L'histoire :
Juin 1910, à l’auberge Amanoya, près des sources thermales de Yugawara, Kôtoku Denjirô, alias Kôtoku Shûshui, est seul depuis que sa compagne est retournée à Tokyo purger une peine de 70 jours de prison. Un jour par yen de l’amende qu’elle a reçue pour violation des droits de la presse... Depuis le mois de mars, Shûshui s’est mis en retrait du mouvement anarchiste afin de rédiger une « Histoire populaire de l’époque Sengoku au Japon » et ainsi rétablir sa situation financière. Paradoxalement, c’est grâce à un confrère de droite, Koizumi Sanshin, un ami de longue date, qu’il a décroché ce travail. Taoka Sayoji, critique et penseur de son époque, souffrant de la maladie de Pott, loge également à l’auberge, le temps d’une cure d’air. Les deux hommes partagent un petit-déjeuner au cours duquel Shûshui annonce son proche départ pour Tokyo. Ils évoquent aussi l’arrestation d’un militant anarchiste ouvrier, après la découverte de matériel explosif à son domicile, en condamnant les moyens par trop radicaux dont usent les jeunes d’aujourd’hui. Le pousse-pousse arrive bientôt et Shûshui prend congé. Sur le chemin, il croise une voiture à cheval avec à son bord l’inspecteur Imai qui croit le reconnaître. Celui-ci stoppe son convoi et repart dans l’autre sens au pas de course. Pendant ce temps, Shûshui s’est arrêté prendre un thé. À la demoiselle qui le sert, il donne des explications sur la comète de Halley qui vient de séjourner un moment dans le ciel et qui reviendra dans 76 ans. Imai arrive finalement à bout de souffle dans l’établissement. Il demande à Shûshui de lui confirmer son identité avant de l’inviter à le suivre. Il est en état d’arrestation...

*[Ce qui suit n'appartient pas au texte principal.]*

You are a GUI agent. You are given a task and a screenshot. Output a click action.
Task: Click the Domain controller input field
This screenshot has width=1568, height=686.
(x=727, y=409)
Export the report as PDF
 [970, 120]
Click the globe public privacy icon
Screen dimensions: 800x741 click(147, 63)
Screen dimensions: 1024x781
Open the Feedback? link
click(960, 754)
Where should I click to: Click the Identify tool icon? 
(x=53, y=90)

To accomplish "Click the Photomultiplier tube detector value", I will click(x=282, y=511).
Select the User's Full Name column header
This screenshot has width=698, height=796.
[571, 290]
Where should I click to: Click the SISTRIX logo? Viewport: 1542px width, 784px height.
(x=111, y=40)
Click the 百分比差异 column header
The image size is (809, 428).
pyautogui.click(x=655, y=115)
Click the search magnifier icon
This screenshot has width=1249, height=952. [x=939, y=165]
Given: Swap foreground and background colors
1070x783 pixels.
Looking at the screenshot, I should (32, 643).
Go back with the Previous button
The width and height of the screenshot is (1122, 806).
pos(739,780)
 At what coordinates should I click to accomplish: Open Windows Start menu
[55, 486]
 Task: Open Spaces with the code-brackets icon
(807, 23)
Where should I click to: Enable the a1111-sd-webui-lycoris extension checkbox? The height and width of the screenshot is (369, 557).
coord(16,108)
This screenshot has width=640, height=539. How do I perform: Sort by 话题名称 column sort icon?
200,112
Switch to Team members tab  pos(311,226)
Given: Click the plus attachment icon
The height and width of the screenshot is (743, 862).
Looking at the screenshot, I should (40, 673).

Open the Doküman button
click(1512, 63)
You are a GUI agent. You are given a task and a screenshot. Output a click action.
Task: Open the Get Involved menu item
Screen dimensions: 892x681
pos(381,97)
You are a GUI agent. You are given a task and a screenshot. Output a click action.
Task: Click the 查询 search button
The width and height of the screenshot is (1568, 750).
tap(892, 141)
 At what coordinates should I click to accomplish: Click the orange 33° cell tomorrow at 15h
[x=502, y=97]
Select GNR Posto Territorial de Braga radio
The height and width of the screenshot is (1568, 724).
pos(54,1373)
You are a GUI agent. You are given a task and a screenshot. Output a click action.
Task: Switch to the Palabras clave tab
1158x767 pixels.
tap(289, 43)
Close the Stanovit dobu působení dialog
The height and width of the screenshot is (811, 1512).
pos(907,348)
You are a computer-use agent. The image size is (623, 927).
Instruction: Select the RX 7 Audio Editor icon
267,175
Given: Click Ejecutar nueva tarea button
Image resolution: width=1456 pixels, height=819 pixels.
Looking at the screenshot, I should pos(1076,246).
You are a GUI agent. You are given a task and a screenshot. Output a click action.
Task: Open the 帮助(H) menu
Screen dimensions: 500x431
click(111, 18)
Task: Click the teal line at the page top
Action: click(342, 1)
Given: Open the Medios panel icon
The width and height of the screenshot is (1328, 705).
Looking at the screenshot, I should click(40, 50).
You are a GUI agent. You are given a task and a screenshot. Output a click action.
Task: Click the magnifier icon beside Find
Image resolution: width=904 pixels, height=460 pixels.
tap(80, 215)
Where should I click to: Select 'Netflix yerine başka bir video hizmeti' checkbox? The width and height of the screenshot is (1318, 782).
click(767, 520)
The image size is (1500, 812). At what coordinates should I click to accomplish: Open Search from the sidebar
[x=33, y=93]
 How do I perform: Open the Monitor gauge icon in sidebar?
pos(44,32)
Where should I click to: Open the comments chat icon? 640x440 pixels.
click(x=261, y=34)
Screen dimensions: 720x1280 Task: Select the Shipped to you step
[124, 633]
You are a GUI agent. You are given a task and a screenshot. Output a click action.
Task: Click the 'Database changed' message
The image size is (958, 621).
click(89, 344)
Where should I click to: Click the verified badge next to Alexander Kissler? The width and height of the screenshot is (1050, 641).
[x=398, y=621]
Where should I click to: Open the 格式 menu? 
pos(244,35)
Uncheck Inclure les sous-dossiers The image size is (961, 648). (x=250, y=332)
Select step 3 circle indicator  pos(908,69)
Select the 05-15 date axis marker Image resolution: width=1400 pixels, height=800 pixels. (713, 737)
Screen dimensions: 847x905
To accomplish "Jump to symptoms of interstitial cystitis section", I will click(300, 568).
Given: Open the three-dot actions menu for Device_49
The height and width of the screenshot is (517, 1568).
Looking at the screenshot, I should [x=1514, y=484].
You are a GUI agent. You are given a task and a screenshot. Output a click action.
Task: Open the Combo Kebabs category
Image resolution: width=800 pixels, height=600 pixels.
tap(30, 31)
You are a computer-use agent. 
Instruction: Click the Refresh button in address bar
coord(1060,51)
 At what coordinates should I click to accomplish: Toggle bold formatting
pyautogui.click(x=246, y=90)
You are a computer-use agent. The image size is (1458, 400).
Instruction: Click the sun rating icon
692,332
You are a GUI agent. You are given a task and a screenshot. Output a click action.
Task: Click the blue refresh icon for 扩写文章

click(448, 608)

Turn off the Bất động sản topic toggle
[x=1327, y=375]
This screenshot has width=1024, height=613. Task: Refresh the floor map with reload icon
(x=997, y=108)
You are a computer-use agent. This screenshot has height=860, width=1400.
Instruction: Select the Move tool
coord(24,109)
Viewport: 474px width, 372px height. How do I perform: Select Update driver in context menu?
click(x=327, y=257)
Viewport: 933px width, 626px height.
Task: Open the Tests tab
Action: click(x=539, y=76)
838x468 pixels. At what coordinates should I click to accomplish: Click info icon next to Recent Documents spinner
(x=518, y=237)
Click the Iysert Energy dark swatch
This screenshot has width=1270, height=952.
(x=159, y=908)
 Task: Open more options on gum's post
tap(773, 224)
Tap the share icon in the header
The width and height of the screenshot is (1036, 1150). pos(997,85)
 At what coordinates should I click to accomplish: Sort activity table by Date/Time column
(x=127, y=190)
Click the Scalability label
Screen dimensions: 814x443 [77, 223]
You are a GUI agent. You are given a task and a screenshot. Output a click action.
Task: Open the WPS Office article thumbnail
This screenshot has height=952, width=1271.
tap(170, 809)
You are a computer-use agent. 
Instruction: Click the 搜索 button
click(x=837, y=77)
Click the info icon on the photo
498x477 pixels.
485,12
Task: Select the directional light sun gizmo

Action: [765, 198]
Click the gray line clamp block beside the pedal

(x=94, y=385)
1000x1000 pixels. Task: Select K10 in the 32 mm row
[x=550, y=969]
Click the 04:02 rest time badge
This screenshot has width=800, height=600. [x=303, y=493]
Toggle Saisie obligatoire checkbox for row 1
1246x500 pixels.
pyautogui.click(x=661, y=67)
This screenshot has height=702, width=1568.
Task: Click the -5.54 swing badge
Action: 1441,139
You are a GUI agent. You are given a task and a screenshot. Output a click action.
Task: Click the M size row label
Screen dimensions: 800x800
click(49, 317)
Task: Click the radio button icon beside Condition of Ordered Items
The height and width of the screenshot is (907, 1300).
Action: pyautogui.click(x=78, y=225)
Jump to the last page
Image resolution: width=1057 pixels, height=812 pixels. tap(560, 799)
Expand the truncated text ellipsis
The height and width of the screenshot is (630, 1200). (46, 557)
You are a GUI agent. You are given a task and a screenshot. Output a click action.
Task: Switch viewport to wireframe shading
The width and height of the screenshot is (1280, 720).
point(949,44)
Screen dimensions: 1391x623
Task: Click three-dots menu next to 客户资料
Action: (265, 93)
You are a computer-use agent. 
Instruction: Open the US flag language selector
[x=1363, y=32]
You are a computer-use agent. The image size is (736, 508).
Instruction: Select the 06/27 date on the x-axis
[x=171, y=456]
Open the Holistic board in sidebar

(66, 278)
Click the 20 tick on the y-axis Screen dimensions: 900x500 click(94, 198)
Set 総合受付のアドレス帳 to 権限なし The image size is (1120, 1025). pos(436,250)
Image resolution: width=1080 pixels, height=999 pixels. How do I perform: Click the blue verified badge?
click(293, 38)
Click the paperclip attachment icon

Ce qu'on en pense sur la planète BD :
Représenté sur la couverture vêtu d’un kimono traditionnel très réussi, en position zen sur fond beige immaculé, Shûshui est un symbole. La sérénité qui semble se dégager de lui est peut-être, en fait, de la résignation tant la vie de Kôtoku Denjiro, alias Kôtoku Shûshui, a été rendue difficile par ses opinions politiques et son influence en général. Ce quatrième tome d’Au temps de Botchan lui est consacré. Le premier chapitre pose le décor avec son arrestation en 1910, à la suite de la découverte de matériel pouvant servir à faire des explosifs chez un militant anarchiste de la région de Shinshû. Il n’a en aucune façon participé à ce « complot » qui causera pourtant sa perte. Les chapitres suivants reviennent en arrière, retraçant le parcours d’un homme d’exception, habité par cette force tranquille qui fera complètement paniquer le gouvernement japonais. Le scénario de Sekikawa foisonne de personnages qui ont tous un rôle important dans cette époque trouble du Japon, abondance nécessaire pour bien relater le destin de ces martyrs quasiment inconnus en occident. Les nombreuses explications de bas de pages aident à comprendre l’histoire en même temps qu’elles en ralentissent le déroulé, ce qui en fait un livre avec lequel il faut être patient afin d’en apprécier toute la profondeur. Jirô Taniguchi, de son côté, mène de sa main de maître l’ambiance visuelle de ce roman graphique pointu, d’où il émane un calme en opposition avec le fond du récit. L’art du détail couplé à une grande technique donnent vie aux personnages, mis en scène dans de superbes décors, qu’ils soient urbains ou naturels. Ambitieuse, méthodique et authentique, cette fresque retrace une page d’Histoire rappelant que le monde marche sur la tête depuis bien longtemps, même au pays du Soleil levant.